Fiona arrived in Cambridge Bay in fine "shirtsleeve" weather Tuesday evening, just in time for Happy Hour. Sprague Theobald and Chauncey Tanton from the M/V Bagan boarded for drinks and interviews with Fiona's crew. Sprague, an Emmy award winning filmmaker, is producing what he hopes will be a multi-part TV series on the Northwest Passage and the 2009 season in particular.
Bagan and Fiona are two of the ten vessels attempting the Northwest Passage in 2009.
Fiona is watering and fueling. She will depart on Thursday. Russ, meanwhile, has reached the end of his Fiona saga. He needed to complete his trip before the 7th of September. The earliest Fiona could reach Nome will be September 9th or 10th, too late for Russ to meet his schedule. So, he flew out of Cambridge Bay (using the gravel runway) Wednesday afternoon on a Canadian North 737.

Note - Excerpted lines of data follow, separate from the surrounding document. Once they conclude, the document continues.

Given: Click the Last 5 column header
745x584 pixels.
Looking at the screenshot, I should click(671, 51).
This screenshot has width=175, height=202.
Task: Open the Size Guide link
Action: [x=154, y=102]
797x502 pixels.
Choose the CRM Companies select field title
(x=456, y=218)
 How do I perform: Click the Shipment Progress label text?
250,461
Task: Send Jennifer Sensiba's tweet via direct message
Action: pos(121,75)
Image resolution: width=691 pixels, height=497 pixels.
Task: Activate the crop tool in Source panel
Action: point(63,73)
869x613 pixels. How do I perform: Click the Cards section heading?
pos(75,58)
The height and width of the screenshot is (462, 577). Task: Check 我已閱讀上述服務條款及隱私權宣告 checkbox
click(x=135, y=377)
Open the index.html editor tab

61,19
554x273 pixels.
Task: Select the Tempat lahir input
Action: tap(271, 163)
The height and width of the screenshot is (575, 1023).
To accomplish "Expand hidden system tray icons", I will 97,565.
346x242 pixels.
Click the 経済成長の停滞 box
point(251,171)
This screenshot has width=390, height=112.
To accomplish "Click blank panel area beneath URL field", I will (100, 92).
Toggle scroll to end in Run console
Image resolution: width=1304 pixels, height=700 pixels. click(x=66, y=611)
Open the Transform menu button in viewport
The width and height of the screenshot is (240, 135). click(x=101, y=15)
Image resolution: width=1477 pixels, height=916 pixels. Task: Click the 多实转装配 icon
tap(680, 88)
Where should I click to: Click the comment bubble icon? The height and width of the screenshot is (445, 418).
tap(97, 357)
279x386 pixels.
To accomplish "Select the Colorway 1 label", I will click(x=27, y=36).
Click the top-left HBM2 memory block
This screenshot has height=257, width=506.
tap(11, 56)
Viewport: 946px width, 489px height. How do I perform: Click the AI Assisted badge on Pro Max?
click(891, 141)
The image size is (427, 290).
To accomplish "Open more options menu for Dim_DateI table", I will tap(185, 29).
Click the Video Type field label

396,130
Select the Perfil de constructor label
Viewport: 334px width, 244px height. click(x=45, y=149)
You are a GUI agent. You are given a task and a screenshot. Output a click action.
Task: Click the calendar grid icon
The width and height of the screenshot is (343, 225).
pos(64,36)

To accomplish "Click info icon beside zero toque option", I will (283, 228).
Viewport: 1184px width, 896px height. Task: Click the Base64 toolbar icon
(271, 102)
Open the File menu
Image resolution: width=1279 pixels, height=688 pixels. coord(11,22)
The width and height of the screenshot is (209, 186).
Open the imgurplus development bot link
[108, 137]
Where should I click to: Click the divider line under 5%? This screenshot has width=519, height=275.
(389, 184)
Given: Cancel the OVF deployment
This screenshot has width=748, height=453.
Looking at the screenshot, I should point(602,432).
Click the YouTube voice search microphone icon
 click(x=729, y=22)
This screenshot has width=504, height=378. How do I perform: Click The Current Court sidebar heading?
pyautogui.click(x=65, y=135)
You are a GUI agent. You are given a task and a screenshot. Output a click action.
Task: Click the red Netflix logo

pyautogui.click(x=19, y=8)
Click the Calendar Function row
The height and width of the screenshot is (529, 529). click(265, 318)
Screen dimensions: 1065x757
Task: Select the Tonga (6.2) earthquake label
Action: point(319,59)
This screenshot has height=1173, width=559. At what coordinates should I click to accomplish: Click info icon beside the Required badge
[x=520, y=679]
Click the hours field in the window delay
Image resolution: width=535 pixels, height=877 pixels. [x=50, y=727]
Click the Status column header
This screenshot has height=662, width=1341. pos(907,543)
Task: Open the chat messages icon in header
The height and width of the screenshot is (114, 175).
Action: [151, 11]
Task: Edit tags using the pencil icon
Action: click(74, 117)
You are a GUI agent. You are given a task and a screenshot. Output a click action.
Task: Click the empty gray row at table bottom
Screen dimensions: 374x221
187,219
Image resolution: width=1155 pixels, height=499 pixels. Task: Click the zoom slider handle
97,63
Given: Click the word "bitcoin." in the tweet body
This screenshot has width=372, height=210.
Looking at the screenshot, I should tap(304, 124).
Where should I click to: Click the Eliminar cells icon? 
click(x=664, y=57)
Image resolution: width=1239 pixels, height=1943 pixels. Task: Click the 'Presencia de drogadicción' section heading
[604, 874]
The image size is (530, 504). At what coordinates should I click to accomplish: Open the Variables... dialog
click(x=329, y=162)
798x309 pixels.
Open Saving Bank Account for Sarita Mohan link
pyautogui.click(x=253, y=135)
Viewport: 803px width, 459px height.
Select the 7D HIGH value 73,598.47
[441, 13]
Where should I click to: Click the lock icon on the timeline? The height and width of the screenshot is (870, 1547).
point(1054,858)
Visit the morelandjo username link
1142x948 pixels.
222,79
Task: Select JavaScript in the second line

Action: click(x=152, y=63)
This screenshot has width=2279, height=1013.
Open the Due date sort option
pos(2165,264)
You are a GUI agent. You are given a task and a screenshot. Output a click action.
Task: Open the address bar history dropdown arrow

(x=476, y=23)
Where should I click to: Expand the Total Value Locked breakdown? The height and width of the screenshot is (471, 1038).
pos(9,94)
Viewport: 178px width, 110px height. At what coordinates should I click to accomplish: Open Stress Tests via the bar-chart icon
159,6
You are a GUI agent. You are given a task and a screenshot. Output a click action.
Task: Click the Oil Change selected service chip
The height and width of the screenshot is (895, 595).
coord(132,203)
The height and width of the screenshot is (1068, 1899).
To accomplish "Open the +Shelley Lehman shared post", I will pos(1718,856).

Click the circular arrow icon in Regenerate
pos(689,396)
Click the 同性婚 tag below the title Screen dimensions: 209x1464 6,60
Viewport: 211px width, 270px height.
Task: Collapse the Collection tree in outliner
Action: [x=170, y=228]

Dease Straits, right off Cambridge Bay, is where Roald Amundsen, coming from the east, first saw the whale ship Charles Hanson, Capt. James McKenna, coming from the west - from the Pacific - back in 1906. "'Vessel in sight, sir!' With that meeting I knew I had done it. The Northwest Passage was complete," wrote Amundsen. The meeting of vessels proved the passage was possible. In Russ' case, he met his first eastbound vessel, Ocean Watch, Capt. Mark Shrader, in Gjoa Haven four days ago.